───── SOURCE DATA ─────
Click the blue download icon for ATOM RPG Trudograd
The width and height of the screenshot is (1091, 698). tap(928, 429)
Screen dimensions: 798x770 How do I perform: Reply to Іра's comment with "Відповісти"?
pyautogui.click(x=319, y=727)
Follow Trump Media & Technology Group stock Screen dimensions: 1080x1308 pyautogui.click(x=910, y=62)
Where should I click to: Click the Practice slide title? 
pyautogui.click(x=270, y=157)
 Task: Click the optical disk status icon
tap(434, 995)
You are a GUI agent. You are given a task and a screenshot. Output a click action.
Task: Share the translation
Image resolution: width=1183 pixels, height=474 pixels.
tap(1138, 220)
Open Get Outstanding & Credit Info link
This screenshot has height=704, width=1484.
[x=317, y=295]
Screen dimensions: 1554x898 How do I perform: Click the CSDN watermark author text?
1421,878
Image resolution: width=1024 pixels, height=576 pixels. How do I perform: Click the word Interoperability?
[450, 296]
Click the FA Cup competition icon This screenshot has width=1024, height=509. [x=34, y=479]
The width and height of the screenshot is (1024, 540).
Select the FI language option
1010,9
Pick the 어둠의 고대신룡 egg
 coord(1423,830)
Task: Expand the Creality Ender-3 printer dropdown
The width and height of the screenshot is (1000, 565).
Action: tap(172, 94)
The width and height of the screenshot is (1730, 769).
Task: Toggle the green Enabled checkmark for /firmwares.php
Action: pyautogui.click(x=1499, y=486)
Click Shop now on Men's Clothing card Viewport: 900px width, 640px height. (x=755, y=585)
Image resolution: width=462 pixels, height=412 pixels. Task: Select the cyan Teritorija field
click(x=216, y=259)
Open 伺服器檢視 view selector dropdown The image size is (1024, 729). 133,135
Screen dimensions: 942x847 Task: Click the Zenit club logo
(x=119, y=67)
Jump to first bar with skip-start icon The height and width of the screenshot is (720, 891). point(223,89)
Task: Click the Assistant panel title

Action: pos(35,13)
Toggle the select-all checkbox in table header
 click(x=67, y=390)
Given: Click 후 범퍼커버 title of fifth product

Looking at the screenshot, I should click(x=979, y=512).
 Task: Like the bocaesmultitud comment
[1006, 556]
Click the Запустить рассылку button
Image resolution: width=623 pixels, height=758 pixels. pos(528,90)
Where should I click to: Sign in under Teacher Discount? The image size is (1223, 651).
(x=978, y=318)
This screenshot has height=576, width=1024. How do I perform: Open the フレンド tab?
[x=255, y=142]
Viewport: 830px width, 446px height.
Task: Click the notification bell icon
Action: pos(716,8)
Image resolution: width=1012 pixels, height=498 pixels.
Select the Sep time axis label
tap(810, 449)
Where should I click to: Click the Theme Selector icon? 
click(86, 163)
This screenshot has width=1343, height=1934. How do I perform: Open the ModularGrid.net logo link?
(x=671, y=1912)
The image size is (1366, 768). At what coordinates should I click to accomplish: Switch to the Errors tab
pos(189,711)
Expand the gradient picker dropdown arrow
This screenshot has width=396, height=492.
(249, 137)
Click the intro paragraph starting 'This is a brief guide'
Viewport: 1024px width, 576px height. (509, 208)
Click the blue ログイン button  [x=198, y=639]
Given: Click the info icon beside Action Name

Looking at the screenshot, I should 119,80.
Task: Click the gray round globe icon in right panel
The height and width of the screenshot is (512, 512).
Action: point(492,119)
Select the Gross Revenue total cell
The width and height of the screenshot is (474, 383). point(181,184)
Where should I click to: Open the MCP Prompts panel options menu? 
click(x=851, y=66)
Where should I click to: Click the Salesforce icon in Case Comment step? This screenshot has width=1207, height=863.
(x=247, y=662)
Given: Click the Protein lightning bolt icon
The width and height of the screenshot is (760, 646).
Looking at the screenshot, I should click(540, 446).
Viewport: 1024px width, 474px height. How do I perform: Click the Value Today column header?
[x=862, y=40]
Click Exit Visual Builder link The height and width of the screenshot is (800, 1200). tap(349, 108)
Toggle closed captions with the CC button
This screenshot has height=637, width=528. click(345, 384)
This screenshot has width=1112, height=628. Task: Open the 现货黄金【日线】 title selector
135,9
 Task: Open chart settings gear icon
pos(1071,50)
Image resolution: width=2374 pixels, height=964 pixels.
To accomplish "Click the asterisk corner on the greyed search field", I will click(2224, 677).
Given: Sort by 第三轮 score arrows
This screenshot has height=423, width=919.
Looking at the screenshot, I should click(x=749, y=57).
─────
▶ **TASK OBJECTIVE**
Output all of the data without altering a single line.

▶ **RESPONSE TO THIS EXERCISE**
Click the blue download icon for ATOM RPG Trudograd
The width and height of the screenshot is (1091, 698). tap(928, 429)
Screen dimensions: 798x770 How do I perform: Reply to Іра's comment with "Відповісти"?
pyautogui.click(x=319, y=727)
Follow Trump Media & Technology Group stock Screen dimensions: 1080x1308 pyautogui.click(x=910, y=62)
Where should I click to: Click the Practice slide title? 
pyautogui.click(x=270, y=157)
 Task: Click the optical disk status icon
tap(434, 995)
You are a GUI agent. You are given a task and a screenshot. Output a click action.
Task: Share the translation
Image resolution: width=1183 pixels, height=474 pixels.
tap(1138, 220)
Open Get Outstanding & Credit Info link
This screenshot has height=704, width=1484.
[x=317, y=295]
Screen dimensions: 1554x898 How do I perform: Click the CSDN watermark author text?
1421,878
Image resolution: width=1024 pixels, height=576 pixels. How do I perform: Click the word Interoperability?
[450, 296]
Click the FA Cup competition icon This screenshot has width=1024, height=509. [x=34, y=479]
The width and height of the screenshot is (1024, 540).
Select the FI language option
1010,9
Pick the 어둠의 고대신룡 egg
 coord(1423,830)
Task: Expand the Creality Ender-3 printer dropdown
The width and height of the screenshot is (1000, 565).
Action: tap(172, 94)
The width and height of the screenshot is (1730, 769).
Task: Toggle the green Enabled checkmark for /firmwares.php
Action: pyautogui.click(x=1499, y=486)
Click Shop now on Men's Clothing card Viewport: 900px width, 640px height. (x=755, y=585)
Image resolution: width=462 pixels, height=412 pixels. Task: Select the cyan Teritorija field
click(x=216, y=259)
Open 伺服器檢視 view selector dropdown The image size is (1024, 729). 133,135
Screen dimensions: 942x847 Task: Click the Zenit club logo
(x=119, y=67)
Jump to first bar with skip-start icon The height and width of the screenshot is (720, 891). point(223,89)
Task: Click the Assistant panel title

Action: pos(35,13)
Toggle the select-all checkbox in table header
 click(x=67, y=390)
Given: Click 후 범퍼커버 title of fifth product

Looking at the screenshot, I should click(x=979, y=512).
 Task: Like the bocaesmultitud comment
[1006, 556]
Click the Запустить рассылку button
Image resolution: width=623 pixels, height=758 pixels. pos(528,90)
Where should I click to: Sign in under Teacher Discount? The image size is (1223, 651).
(x=978, y=318)
This screenshot has height=576, width=1024. How do I perform: Open the フレンド tab?
[x=255, y=142]
Viewport: 830px width, 446px height.
Task: Click the notification bell icon
Action: pos(716,8)
Image resolution: width=1012 pixels, height=498 pixels.
Select the Sep time axis label
tap(810, 449)
Where should I click to: Click the Theme Selector icon? 
click(86, 163)
This screenshot has width=1343, height=1934. How do I perform: Open the ModularGrid.net logo link?
(x=671, y=1912)
The image size is (1366, 768). At what coordinates should I click to accomplish: Switch to the Errors tab
pos(189,711)
Expand the gradient picker dropdown arrow
This screenshot has width=396, height=492.
(249, 137)
Click the intro paragraph starting 'This is a brief guide'
Viewport: 1024px width, 576px height. (509, 208)
Click the blue ログイン button  [x=198, y=639]
Given: Click the info icon beside Action Name

Looking at the screenshot, I should 119,80.
Task: Click the gray round globe icon in right panel
The height and width of the screenshot is (512, 512).
Action: point(492,119)
Select the Gross Revenue total cell
The width and height of the screenshot is (474, 383). point(181,184)
Where should I click to: Open the MCP Prompts panel options menu? 
click(x=851, y=66)
Where should I click to: Click the Salesforce icon in Case Comment step? This screenshot has width=1207, height=863.
(x=247, y=662)
Given: Click the Protein lightning bolt icon
The width and height of the screenshot is (760, 646).
Looking at the screenshot, I should click(540, 446).
Viewport: 1024px width, 474px height. How do I perform: Click the Value Today column header?
[x=862, y=40]
Click Exit Visual Builder link The height and width of the screenshot is (800, 1200). tap(349, 108)
Toggle closed captions with the CC button
This screenshot has height=637, width=528. click(345, 384)
This screenshot has width=1112, height=628. Task: Open the 现货黄金【日线】 title selector
135,9
 Task: Open chart settings gear icon
pos(1071,50)
Image resolution: width=2374 pixels, height=964 pixels.
To accomplish "Click the asterisk corner on the greyed search field", I will click(2224, 677).
Given: Sort by 第三轮 score arrows
This screenshot has height=423, width=919.
Looking at the screenshot, I should click(x=749, y=57).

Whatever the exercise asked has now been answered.